## DOCUMENT EXCERPT

Hello All,
I have a Dask dataframe, which has 33 partitions.
I am trying to drop all the columns, except some from a list and save the result to a Parquet file.
Here is the code I am trying:
import dask.dataframe as dd
from dask.distributed import Client, LocalCluster
TARGETED_COLS = ['col1', 'col2', 'col3']
cluster = LocalCluster(
n_workers=4,
threads_per_worker=1,
timeout="60s"
)
client = Client(cluster)
file_path = "data/my_large_json_lines_file"
ddf = dd.read_json(file_path, lines=True, blocksize="128 MiB")
def process(df):
return df[TARGETED_COLS]
ddf2 = ddf.map_partitions(process).to_parquet("test.parquet")
and I get the following error:
ValueError: Metadata mismatch found in `from_delayed`.
Partition type: `pandas.core.frame.DataFrame`
+--------------------------+---------+----------+
| Column | Found | Expected |
+--------------------------+---------+----------+
| 'demo_col1' | float64 | - |
| 'demo_col2' | object | - |
| 'demo_col3' | object | - |
Can someone please advice what can I do to fix this?
Note: I do not know the initial columns in advance, only the targeted columns are known.
Thank you!

## TASK DATA
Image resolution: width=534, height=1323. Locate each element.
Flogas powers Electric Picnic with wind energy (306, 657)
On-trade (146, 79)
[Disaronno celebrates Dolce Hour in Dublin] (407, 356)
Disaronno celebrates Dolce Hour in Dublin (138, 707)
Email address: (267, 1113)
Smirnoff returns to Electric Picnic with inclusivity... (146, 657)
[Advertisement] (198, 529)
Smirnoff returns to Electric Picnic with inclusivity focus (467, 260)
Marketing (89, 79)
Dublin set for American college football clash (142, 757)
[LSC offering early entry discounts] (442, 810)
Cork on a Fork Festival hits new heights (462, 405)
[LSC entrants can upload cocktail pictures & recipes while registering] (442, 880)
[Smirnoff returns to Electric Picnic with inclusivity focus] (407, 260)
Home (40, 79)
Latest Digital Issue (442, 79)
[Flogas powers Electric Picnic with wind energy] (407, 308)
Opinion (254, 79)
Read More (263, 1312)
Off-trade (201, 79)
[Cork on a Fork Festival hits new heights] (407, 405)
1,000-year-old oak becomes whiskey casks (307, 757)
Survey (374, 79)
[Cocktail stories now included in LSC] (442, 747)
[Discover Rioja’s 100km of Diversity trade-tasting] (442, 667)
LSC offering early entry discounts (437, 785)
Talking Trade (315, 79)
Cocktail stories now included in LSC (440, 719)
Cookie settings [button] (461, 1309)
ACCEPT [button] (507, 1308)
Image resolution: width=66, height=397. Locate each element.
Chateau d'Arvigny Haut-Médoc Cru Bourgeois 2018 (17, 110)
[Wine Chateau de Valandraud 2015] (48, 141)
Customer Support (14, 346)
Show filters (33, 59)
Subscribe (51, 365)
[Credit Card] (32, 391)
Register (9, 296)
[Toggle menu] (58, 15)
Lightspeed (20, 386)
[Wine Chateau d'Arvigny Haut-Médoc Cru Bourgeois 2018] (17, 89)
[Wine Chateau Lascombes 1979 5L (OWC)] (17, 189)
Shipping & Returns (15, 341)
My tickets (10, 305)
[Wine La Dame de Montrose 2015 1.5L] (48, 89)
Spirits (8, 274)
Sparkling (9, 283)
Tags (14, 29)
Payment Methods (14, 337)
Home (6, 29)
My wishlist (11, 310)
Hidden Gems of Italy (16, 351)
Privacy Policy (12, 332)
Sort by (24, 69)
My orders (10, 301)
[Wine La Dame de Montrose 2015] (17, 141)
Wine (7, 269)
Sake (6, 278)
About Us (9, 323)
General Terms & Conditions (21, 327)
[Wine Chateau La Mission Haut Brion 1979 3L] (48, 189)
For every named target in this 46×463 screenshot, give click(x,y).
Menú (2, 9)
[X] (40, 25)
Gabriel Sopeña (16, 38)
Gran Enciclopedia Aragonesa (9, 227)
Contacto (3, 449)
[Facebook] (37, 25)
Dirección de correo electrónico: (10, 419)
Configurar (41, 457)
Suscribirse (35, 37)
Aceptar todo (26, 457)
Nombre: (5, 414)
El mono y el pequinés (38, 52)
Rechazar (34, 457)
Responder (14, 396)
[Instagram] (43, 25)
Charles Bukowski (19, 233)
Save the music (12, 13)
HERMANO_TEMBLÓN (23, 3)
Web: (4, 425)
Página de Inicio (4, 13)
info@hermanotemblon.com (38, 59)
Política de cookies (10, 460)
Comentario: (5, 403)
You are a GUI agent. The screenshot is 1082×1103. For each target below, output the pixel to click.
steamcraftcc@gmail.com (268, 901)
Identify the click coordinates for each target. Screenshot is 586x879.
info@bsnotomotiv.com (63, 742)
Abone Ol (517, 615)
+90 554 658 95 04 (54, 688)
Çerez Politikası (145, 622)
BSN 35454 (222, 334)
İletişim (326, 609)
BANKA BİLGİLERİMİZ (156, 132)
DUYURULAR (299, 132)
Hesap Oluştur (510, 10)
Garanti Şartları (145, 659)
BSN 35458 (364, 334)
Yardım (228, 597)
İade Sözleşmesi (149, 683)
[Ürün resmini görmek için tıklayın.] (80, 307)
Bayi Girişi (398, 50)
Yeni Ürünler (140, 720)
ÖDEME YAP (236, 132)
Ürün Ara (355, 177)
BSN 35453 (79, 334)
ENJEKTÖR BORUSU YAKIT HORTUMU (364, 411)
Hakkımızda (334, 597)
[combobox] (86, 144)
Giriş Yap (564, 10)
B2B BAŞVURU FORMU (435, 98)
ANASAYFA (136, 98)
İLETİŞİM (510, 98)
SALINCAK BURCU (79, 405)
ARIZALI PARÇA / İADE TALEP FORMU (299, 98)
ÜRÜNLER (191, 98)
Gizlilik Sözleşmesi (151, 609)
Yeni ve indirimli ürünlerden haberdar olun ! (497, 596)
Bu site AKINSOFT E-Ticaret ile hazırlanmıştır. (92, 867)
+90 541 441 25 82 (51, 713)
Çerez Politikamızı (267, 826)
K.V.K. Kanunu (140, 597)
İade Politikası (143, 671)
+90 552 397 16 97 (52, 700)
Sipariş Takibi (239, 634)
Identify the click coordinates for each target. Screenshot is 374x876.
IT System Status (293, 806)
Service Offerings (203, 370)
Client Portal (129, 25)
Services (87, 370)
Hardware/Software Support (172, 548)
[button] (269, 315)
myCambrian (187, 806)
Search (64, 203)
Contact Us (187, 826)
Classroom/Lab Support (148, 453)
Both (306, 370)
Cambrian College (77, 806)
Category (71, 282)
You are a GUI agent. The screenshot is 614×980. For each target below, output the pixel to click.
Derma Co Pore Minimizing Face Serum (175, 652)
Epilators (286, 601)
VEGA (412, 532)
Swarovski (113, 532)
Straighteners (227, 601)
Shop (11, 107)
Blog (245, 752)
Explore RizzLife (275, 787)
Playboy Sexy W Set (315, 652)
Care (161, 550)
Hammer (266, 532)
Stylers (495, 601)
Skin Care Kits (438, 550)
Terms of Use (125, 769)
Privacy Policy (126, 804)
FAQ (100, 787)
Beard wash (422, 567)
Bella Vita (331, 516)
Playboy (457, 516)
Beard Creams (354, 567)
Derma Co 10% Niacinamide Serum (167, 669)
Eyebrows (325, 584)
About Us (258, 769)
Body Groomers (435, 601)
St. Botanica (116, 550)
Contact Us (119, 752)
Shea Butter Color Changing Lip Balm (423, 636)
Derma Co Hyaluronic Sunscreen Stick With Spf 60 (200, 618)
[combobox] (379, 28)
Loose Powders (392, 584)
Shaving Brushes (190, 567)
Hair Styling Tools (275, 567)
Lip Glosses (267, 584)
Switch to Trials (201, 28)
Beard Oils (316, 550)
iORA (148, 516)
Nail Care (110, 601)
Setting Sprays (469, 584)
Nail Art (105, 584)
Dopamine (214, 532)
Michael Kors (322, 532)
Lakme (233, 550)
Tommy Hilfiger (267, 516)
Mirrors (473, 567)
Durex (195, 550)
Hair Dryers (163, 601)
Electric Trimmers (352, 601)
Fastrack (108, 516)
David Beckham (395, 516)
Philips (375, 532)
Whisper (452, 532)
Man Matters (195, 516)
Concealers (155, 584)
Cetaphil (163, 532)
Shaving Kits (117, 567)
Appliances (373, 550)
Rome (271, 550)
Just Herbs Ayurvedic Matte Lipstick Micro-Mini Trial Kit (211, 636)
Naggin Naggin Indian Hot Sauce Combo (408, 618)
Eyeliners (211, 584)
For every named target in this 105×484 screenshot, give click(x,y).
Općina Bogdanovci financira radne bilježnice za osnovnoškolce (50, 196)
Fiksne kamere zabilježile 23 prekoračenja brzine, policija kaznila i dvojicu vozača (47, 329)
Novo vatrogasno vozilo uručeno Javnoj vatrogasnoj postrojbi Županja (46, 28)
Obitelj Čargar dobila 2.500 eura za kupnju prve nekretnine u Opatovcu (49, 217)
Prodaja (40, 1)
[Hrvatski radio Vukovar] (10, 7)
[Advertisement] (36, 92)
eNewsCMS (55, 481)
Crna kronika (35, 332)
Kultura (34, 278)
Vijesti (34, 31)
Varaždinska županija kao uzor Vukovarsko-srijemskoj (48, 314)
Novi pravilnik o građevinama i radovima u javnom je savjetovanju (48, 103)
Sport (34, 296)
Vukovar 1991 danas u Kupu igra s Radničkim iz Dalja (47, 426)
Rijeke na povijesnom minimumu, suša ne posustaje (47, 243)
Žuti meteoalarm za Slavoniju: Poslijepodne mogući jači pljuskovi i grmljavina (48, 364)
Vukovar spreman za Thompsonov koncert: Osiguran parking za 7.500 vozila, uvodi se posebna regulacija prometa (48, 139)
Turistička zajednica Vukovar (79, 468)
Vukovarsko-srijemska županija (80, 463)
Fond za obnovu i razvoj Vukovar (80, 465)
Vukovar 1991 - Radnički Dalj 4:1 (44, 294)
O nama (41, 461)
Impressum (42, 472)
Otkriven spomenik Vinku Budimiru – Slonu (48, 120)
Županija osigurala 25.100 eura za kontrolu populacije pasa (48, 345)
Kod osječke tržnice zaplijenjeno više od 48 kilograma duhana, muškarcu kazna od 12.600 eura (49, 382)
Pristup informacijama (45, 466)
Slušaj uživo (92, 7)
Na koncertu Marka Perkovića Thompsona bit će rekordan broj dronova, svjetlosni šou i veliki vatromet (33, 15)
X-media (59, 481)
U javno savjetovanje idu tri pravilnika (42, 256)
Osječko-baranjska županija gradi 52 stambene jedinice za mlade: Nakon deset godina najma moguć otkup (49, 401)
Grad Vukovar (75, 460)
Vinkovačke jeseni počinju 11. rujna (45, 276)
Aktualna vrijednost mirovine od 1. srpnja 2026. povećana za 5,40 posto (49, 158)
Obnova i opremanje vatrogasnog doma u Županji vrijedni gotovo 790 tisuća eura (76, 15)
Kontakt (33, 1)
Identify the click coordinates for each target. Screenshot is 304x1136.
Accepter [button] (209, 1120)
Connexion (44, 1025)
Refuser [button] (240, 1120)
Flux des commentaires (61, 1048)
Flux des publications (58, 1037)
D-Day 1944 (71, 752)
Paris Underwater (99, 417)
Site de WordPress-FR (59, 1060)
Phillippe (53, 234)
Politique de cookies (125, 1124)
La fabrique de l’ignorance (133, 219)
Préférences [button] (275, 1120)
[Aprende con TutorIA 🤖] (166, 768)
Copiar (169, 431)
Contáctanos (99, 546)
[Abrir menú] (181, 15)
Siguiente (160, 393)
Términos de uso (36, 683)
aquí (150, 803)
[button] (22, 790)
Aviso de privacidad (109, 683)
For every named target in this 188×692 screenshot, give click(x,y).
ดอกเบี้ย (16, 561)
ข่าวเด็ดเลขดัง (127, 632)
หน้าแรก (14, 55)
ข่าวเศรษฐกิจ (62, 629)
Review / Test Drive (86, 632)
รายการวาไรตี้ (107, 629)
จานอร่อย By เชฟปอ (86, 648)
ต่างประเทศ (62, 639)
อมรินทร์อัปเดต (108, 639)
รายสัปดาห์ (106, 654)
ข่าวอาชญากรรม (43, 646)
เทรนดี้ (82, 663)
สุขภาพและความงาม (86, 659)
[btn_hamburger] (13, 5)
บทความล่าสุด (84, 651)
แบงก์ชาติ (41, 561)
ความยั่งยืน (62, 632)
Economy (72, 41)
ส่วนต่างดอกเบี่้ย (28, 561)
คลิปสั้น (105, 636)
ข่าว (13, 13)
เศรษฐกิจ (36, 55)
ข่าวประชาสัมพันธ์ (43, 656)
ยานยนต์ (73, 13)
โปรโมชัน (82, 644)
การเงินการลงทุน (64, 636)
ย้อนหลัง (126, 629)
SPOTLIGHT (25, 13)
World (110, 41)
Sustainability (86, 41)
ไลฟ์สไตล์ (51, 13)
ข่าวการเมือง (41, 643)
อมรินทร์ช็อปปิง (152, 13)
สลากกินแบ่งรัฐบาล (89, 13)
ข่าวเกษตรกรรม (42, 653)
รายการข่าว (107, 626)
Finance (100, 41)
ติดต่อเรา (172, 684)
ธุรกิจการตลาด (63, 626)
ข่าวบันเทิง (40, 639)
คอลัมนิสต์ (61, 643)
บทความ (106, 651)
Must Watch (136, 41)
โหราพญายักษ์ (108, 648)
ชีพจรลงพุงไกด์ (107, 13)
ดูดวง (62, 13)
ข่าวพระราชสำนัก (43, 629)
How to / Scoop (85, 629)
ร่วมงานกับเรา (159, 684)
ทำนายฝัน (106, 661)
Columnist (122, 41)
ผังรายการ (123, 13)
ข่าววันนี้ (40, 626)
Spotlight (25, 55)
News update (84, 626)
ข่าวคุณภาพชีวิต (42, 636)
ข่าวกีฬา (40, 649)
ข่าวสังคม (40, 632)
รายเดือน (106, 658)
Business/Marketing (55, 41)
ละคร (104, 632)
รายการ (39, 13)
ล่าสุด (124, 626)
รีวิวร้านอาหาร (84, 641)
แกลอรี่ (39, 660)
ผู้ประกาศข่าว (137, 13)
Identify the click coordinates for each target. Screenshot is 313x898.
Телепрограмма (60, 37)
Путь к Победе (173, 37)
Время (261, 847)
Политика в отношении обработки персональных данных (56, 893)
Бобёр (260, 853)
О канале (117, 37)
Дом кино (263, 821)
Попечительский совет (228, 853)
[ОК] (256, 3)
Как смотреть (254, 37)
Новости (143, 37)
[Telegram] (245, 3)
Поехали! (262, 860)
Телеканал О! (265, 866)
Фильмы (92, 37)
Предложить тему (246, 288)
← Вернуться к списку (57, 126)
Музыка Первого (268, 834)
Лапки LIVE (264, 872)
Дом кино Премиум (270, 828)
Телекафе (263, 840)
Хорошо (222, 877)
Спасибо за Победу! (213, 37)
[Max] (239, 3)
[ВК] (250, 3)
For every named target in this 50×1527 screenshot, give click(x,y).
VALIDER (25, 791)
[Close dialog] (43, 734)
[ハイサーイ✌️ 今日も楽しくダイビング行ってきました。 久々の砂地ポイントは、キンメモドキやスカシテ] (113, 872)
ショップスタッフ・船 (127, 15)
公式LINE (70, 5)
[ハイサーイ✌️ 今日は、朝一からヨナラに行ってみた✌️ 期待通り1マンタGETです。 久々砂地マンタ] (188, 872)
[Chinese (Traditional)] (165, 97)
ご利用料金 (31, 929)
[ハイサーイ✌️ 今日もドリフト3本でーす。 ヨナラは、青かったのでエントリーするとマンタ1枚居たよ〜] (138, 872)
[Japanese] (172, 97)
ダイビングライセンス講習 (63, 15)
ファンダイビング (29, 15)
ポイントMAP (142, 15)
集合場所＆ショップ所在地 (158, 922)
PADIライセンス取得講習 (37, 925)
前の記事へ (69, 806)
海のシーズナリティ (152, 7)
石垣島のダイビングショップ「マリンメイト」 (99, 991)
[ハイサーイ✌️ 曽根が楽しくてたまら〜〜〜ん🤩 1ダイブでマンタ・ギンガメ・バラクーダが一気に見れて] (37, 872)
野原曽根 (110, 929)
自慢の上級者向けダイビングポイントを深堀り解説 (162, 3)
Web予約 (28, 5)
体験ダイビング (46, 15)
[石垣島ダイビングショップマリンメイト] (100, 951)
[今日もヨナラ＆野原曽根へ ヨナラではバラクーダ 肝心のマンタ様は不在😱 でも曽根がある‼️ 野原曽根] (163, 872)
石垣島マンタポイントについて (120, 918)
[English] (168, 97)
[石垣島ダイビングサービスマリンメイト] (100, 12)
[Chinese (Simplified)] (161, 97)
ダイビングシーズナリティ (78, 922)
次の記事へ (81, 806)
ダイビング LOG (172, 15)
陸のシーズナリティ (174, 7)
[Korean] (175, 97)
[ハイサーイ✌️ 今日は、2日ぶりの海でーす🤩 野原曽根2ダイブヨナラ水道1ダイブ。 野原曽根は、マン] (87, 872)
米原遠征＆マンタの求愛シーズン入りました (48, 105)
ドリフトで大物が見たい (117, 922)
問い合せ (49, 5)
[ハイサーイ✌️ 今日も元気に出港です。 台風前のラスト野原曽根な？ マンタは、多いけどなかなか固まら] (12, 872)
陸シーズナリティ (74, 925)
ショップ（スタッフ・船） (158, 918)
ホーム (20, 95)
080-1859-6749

## THE TASKS
1. According to the Dask forum post, how many partitions does the dataframe have?
2. Give the entries from the line with "รายการวาไรตี้ (107, 629)" to the line with "เศรษฐกิจ (36, 55)" as a Markdown table with the columns Row and Entry, leaving out blank lines.

## LIST OF SOLUTIONS
1. 33

2.
| Row | Entry |
|---|---|
| 1 | รายการวาไรตี้ (107, 629) |
| 2 | จานอร่อย By เชฟปอ (86, 648) |
| 3 | ต่างประเทศ (62, 639) |
| 4 | อมรินทร์อัปเดต (108, 639) |
| 5 | รายสัปดาห์ (106, 654) |
| 6 | ข่าวอาชญากรรม (43, 646) |
| 7 | เทรนดี้ (82, 663) |
| 8 | สุขภาพและความงาม (86, 659) |
| 9 | [btn_hamburger] (13, 5) |
| 10 | บทความล่าสุด (84, 651) |
| 11 | แบงก์ชาติ (41, 561) |
| 12 | ความยั่งยืน (62, 632) |
| 13 | Economy (72, 41) |
| 14 | ส่วนต่างดอกเบี่้ย (28, 561) |
| 15 | คลิปสั้น (105, 636) |
| 16 | ข่าว (13, 13) |
| 17 | เศรษฐกิจ (36, 55) |